Per compensare l’instabilità abitativa della popolazione scolastica ha dato vita all’“insegnante di prima accoglienza”, un supporto temporaneo ad alunni recentemente immigrati, nomadi con breve permanenza, profughi da guerre o da situazioni di disagio.
Ha favorito l’intitolazione a bambini “speciali” della scuola situata in zona Darsena (“Bruno Pasini”,morto per incidente stradale) e a Lido Adriano (“Iqbal Masih”, piccolo pakistano vittima della mafia dei tappeti).
Connettendo la passione educativa con l’impegno sociale ha prodotto in due successive edizioni “Prima non ti conoscevo!”, schedario per un curriculum di educazione interculturale distribuito in scuole dell’obbligo del Comune.
Parallelamente ha creato e condotto dal 2008 al 2017, nella Sala dell’Abate della comunale biblioteca Classense, “Le parole per dirlo”, gruppo di scrittura e aggregazione per pazienti psichiatrici e per tutti i cittadini.
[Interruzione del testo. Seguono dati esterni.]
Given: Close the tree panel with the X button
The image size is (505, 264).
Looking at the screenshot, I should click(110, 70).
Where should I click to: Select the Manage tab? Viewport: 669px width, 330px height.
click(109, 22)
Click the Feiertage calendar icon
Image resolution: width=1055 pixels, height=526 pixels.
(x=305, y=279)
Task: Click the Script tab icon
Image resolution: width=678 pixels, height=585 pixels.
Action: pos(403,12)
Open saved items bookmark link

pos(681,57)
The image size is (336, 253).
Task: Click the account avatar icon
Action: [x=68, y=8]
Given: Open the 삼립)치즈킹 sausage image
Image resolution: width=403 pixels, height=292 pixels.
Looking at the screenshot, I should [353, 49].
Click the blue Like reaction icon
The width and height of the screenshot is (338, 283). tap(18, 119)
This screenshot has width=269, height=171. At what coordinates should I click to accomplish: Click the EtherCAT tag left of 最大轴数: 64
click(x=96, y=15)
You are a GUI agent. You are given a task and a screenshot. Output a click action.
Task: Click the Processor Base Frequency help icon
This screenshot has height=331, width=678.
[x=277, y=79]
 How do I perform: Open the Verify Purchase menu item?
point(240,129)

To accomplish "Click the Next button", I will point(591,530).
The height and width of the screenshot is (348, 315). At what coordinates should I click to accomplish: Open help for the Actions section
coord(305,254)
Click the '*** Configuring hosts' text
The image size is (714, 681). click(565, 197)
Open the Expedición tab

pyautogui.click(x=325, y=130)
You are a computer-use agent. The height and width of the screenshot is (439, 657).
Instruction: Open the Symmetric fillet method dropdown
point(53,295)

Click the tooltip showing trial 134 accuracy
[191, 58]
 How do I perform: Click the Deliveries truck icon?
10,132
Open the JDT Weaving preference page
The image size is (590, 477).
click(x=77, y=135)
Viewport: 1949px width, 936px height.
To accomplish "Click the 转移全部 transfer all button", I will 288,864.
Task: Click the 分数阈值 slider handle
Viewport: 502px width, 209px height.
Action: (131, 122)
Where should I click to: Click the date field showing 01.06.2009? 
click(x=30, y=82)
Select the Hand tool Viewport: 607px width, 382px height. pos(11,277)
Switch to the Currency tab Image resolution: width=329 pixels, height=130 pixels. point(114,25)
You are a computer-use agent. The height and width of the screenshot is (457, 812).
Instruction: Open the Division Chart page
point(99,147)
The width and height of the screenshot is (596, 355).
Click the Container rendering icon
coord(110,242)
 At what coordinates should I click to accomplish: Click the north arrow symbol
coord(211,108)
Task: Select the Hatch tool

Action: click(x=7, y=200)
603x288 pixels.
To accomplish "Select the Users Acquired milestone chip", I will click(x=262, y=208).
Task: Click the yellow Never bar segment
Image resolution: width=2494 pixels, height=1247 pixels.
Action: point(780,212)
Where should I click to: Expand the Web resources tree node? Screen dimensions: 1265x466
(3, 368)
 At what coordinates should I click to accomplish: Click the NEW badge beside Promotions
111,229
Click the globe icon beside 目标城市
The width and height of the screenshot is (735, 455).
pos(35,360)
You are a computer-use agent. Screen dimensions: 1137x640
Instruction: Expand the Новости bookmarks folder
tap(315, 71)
Ha realizzato dal 2011 al 2018 il progetto “Oltre il giardino, semi di botanica delle emozioni” per l’area antistante il Centro di Salute Mentale, allo scopo di trasformare uno spazio spoglio e non accogliente in zona ricca d’ombra e di colore. Ne è nato un “patto di cittadinanza” col Comune di Ravenna, che ha riconosciuto il giardino come iniziativa di utilità cittadina; il periodico regionale “Coltiviamo paesaggi” lo cita come esempio di “giardino terapeutico”.
Dalla primavera del 2016 quell’area ospita un’installazione “inedita” di Marco Cavallo (costruita in luccicanti lamine d’acciaio dalla scuola professionale di Piangipane) ed è intitolata a Franco Basaglia.
Questo libro sarà occasione per trasmettere alle giovani generazioni il messaggio di umanità e solidarietà nato dalla rivoluzione culturale e scientifica sulla malattia mentale, che negli anni 70 ha interrotto l’internamento di persone nelle istituzioni psichiatriche.